As notícias de um mundo desconjuntado das pernas têm chegado pela TV, que Ney não assiste para “manter a sanidade mental”, mas que a mãe sim, fazendo o trabalho sujo por ele, e pela internet, instalada dois dias antes da pandemia chegar ao Brasil “Acho que foi uma intuição. Um rapaz veio me oferecer os serviços de uma internet rural.” Ney diz que, desta vez, sua ida para a fazenda foi mesmo para fugir do novo coronavírus.

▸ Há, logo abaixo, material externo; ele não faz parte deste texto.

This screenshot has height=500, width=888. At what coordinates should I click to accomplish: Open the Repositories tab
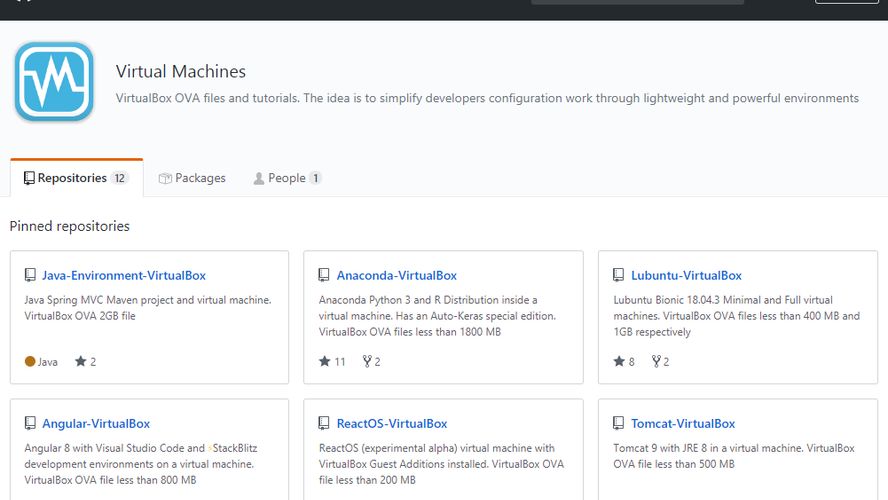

“Claro, não iria ficar preso no meu quarto, no Rio. Agora, eu sei também que é difícil para muita gente. Traga pra cá alguém da cidade grande para ver se a pessoa não pira de solidão.” Mas não é assim que estão todas as pessoas? Seja em uma fazenda, seja em uma cidade com 12 milhões de habitantes, não estão todos muito mais solitários do que sempre estiveram?

“Não. As pessoas estão tendo de conviver com elas mesmas. Então, aproveite essa oportunidade de estar só, de se conhecer, olhar para dentro de si.”

Ele diz algo que buscou fazer a vida toda, desde a infância solitária vivida no seu quintal de Campo Grande e depois, com todas as drogas e ervas que consumiu em busca de encontrar a si mesmo. “É hora de pensar e repensar como você está se colocando nesse mundo. As pessoas passam a vida olhando para fora. E não pirem, porque é bom ficar só. Vai ser difícil para muitos, mas procurem tirar um bom proveito disso. É bom ficar só.”

As informações são do jornal O Estado de S. Paulo.